*Exercise goal*: Transcribe each entry exactly as it appears, leaving out any picture it holds.

Data to use: Begin

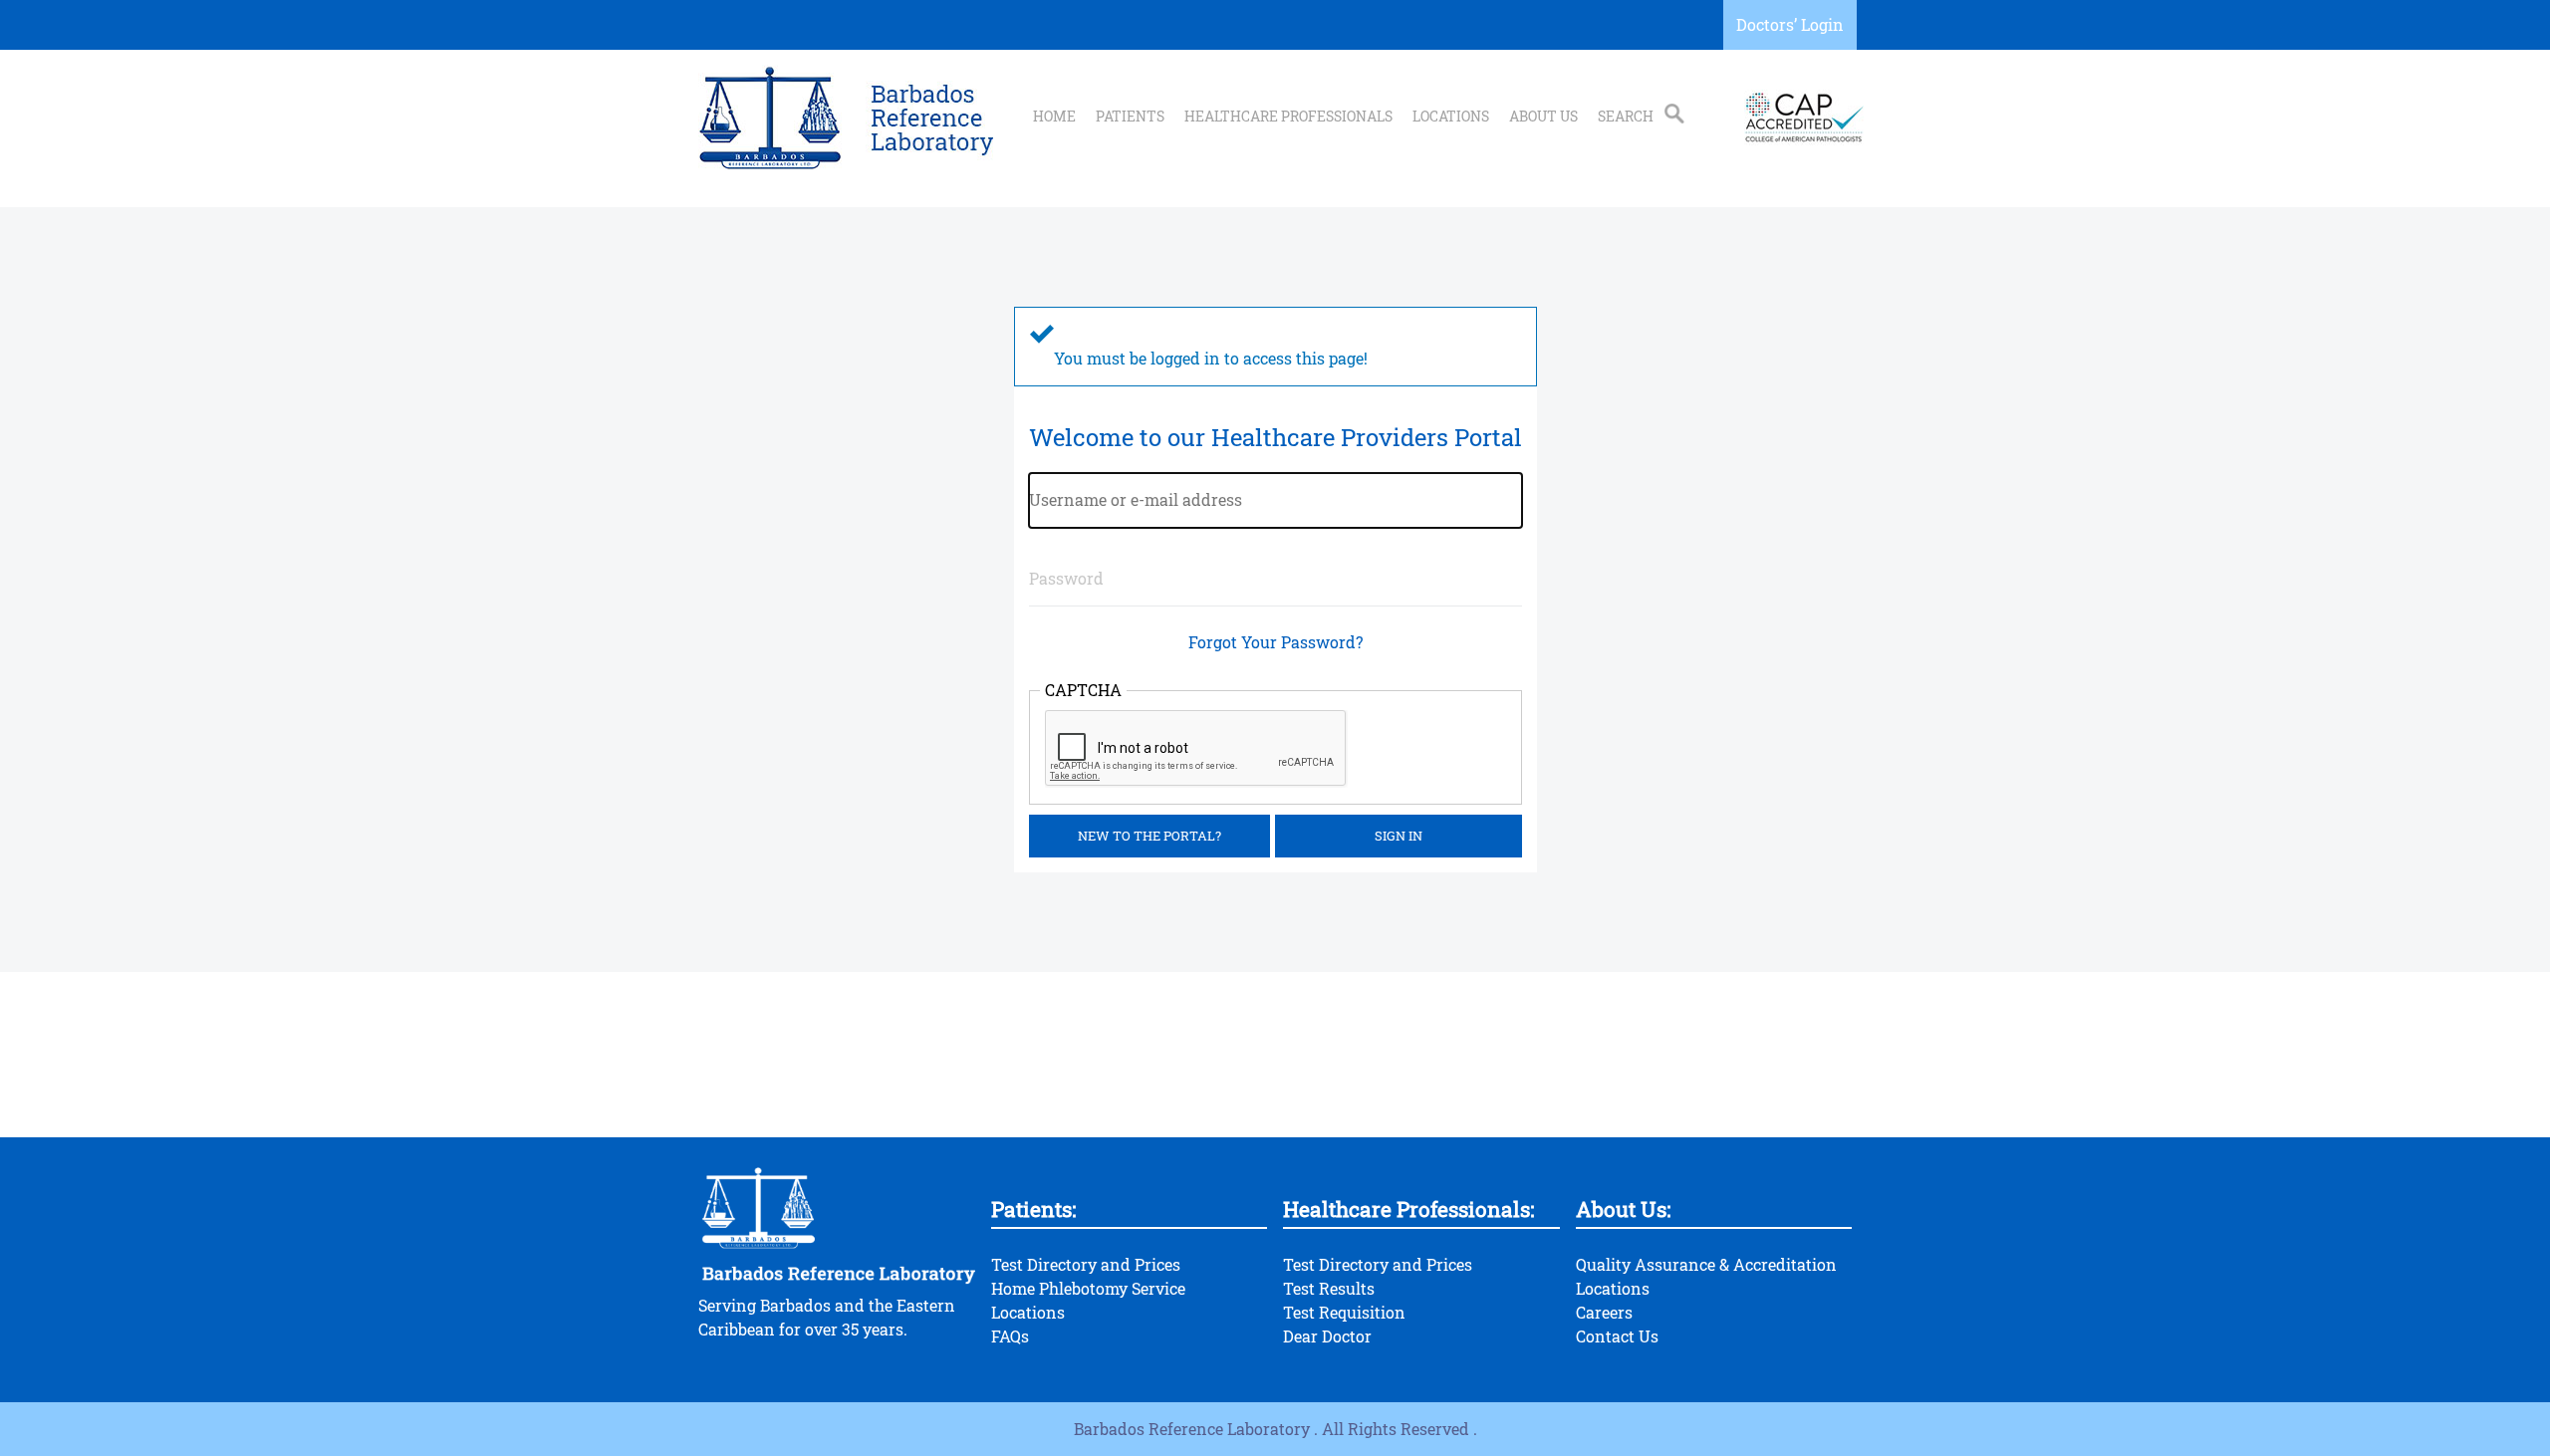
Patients (1130, 116)
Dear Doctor (1327, 1336)
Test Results (1329, 1288)
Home (1054, 116)
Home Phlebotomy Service (1088, 1288)
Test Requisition (1344, 1312)
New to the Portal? (1149, 836)
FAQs (1010, 1336)
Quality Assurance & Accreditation (1706, 1264)
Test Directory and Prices (1085, 1264)
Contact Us (1617, 1336)
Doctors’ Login (1790, 24)
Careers (1604, 1312)
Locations (1450, 116)
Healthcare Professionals (1288, 116)
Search (1626, 116)
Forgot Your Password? (1275, 641)
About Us (1543, 116)
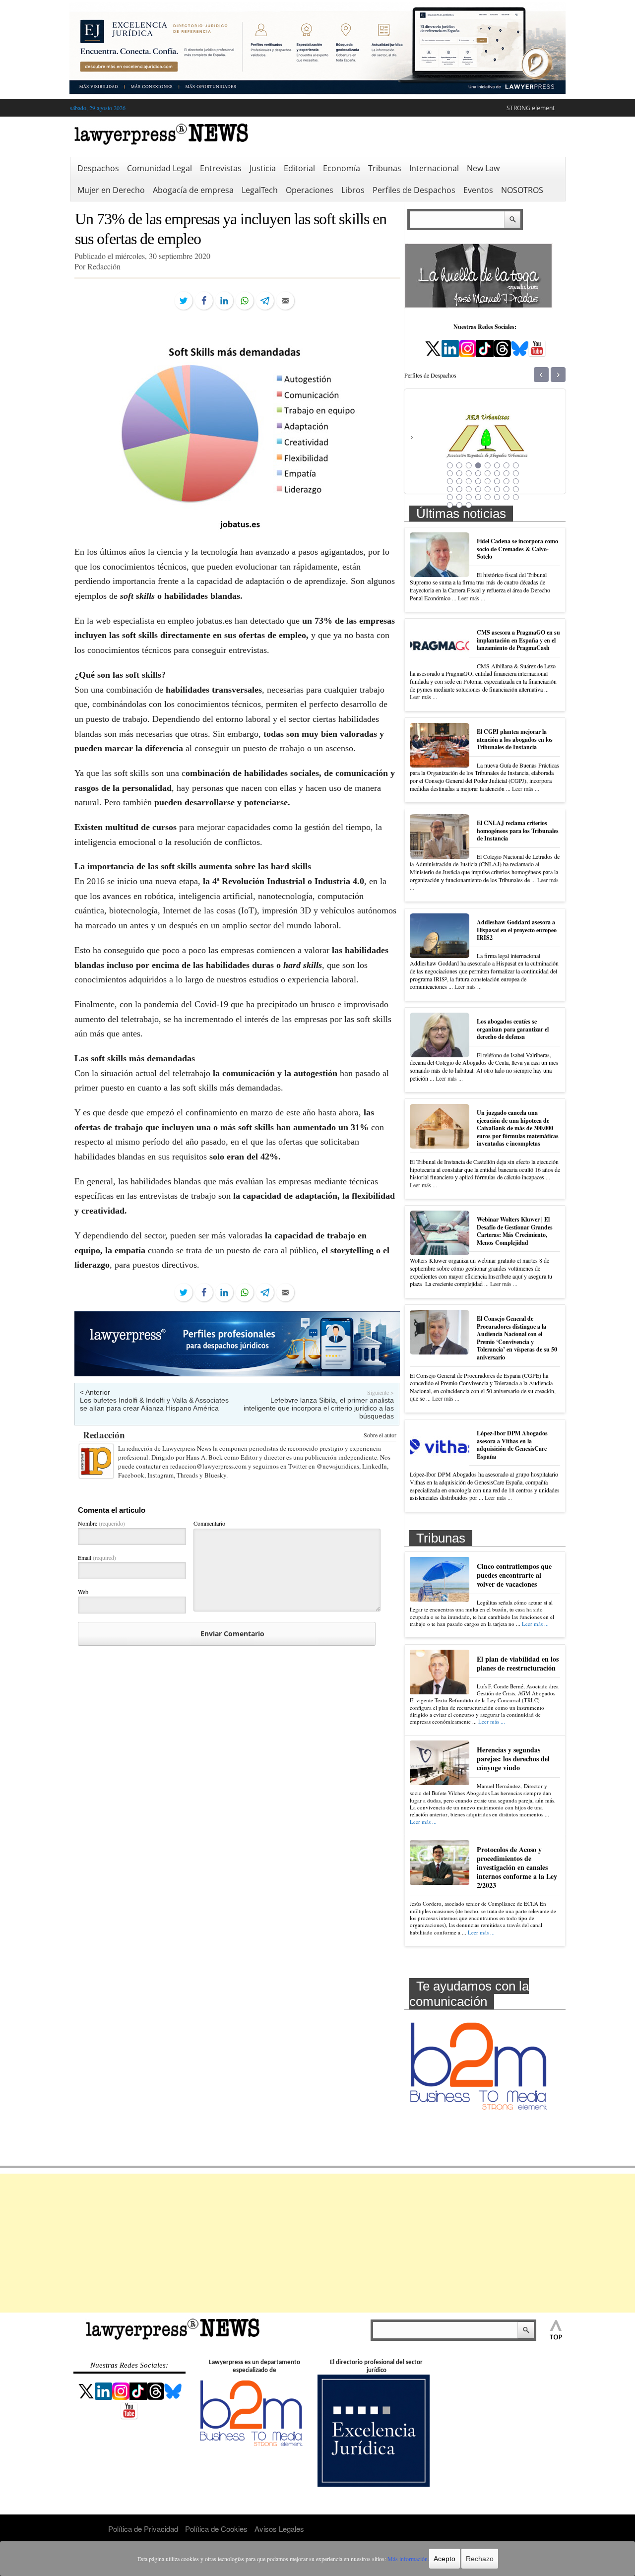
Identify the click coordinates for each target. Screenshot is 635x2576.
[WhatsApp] (245, 301)
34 (459, 497)
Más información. (408, 2559)
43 (469, 505)
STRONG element (531, 108)
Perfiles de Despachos (414, 190)
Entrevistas (221, 168)
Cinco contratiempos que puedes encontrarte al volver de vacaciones (514, 1575)
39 (506, 497)
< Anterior (95, 1392)
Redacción (104, 1434)
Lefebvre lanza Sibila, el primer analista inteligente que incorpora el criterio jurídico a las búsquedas (319, 1408)
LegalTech (260, 190)
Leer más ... (471, 598)
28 (478, 489)
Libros (353, 190)
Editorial (299, 168)
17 (450, 481)
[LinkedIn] (224, 301)
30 (497, 489)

Data to use: End

*Solution to this task*:
Patients (1130, 116)
Dear Doctor (1327, 1336)
Test Results (1329, 1288)
Home (1054, 116)
Home Phlebotomy Service (1088, 1288)
Test Requisition (1344, 1312)
New to the Portal? (1149, 836)
FAQs (1010, 1336)
Quality Assurance & Accreditation (1706, 1264)
Test Directory and Prices (1085, 1264)
Contact Us (1617, 1336)
Doctors’ Login (1790, 24)
Careers (1604, 1312)
Locations (1450, 116)
Healthcare Professionals (1288, 116)
Search (1626, 116)
Forgot Your Password? (1275, 641)
About Us (1543, 116)
Identify the click coordinates for each target. Screenshot is 635x2576.
[WhatsApp] (245, 301)
34 (459, 497)
Más información. (408, 2559)
43 (469, 505)
STRONG element (531, 108)
Perfiles de Despachos (414, 190)
Entrevistas (221, 168)
Cinco contratiempos que puedes encontrarte al volver de vacaciones (514, 1575)
39 (506, 497)
< Anterior (95, 1392)
Redacción (104, 1434)
Lefebvre lanza Sibila, el primer analista inteligente que incorpora el criterio jurídico a las búsquedas (319, 1408)
LegalTech (260, 190)
Leer más ... (471, 598)
28 (478, 489)
Libros (353, 190)
Editorial (299, 168)
17 (450, 481)
[LinkedIn] (224, 301)
30 (497, 489)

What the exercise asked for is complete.